Barack Nixon?
EDITORIAL
23 March, 2009
Barack Obama a adressé, le 20 mars, aux dirigeants
iraniens, un message solennel
exprimant sa "détermination à rechercher un
dialogue honnête fondé sur un respect mutuel". Le geste est historique,
tant il semble
signaler le début d'un dégel, après presque trente ans d'absence de relations diplomatiques entre les Etats-Unis
et la République islamique.
Trente ans, c'est-à-dire
depuis la spectaculaire prise d'otages à l'ambassade américaine de Téhéran, qui avait scellé le basculement de l'Iran dans le rôle d'ennemi de Washington au Moyen-Orient. La diplomatie américaine semble prête à opérer un grand virage, rompant avec la décision prise en 2002 par l'équipe de George Bush de classer l'Iran
dans l'"axe du
Mal", en dépit des efforts que
Téhéran avait consentis contre les talibans en Afghanistan.
Ce retournement complet, s'il se confirme, évoque un précédent mémorable. En 1972,
Richard Nixon avait stupéfié
le monde en se rendant à Pékin
pour rencontrer Mao Tsé- toung et établir, pour la
première fois, des relations avec la Chine communiste. Les Etats-Unis cherchaient alors à se désengager du Vietnam et à élargir
leur palette diplomatique dans la "guerre froide"
contre l'Union soviétique. A la veille du
voyage, Nixon avait griffonné
sur un papier les priorités à aborder : "1. Taïwan - le plus crucial (en référence
à la demande chinoise d'une réduction de la présence militaire américaine dans la région). 2. Vietnam - le plus urgent."
L'époque est bien
sûr différente, mais on peut imaginer que M.Obama ait
rédigé la note suivante :
"1. Garanties de sécurité
- le plus crucial (pour le régime iranien, qui veut être assuré
que Washington a cessé d'en vouloir à son existence même). 2. Irak, Afghanistan - le
plus urgent (volonté américaine
de trouver une issue à ces théâtres d'intervention
militaire)." Le chantier
est immense, et les chances de succès
sont loin d'être garanties,
face à un pouvoir iranien opaque
et prompt à tergiverser. Rien
n'indique que M. Obama puisse s'envoler de sitôt pour Téhéran.

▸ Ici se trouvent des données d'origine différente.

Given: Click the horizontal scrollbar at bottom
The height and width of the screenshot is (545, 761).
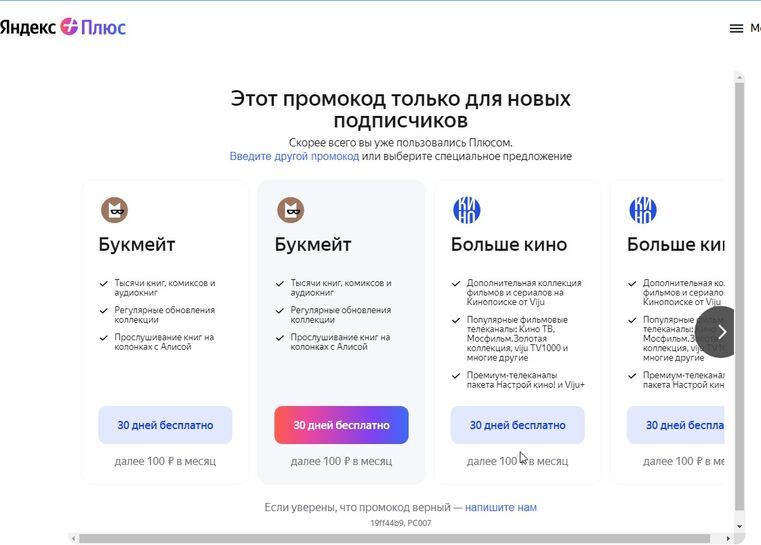Looking at the screenshot, I should click(400, 539).
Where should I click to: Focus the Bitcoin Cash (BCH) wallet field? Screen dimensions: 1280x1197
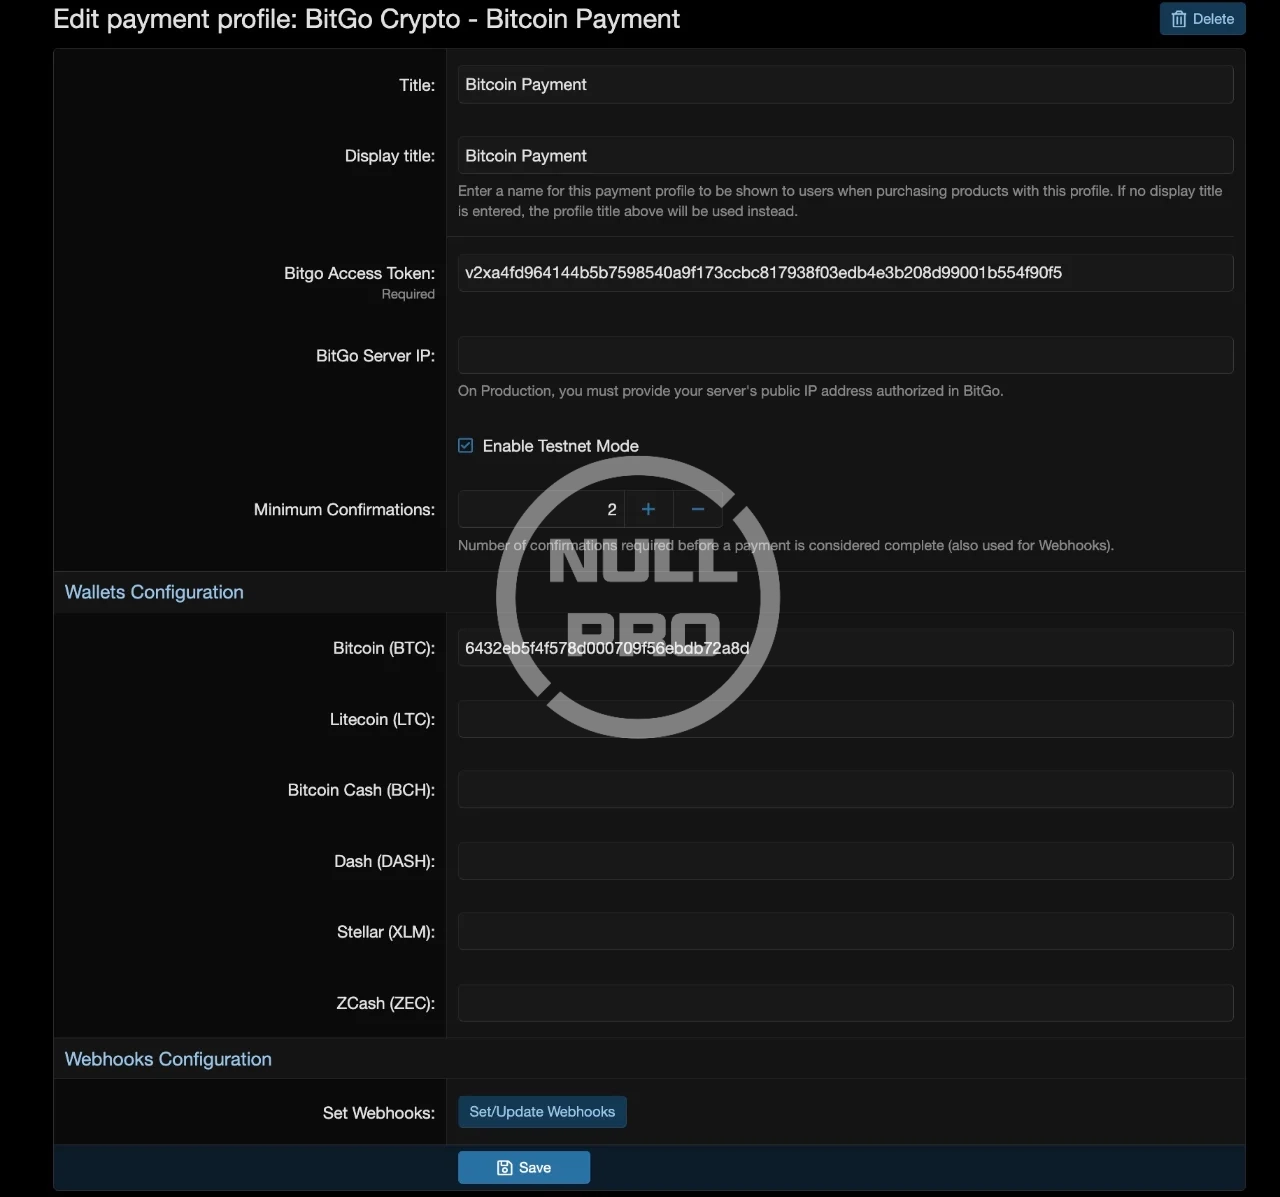point(845,790)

Washington veut privilégier une stratégie des petits pas.
La question centrale, passée sous silence dans le message de
M. Obama, est celle des travaux nucléaires iraniens, qui se rapprochent d'une capacité militaire. La Russie est sollicitée pour accroître la pression sur Téhéran. Les Israéliens veulent des garanties, comme les pays arabes du Golfe. La diplomatie est réactivée, c'est une bonne chose. Mais le péril nucléaire
iranien reste entier. Et le délai pour le neutraliser se réduit inexorablement.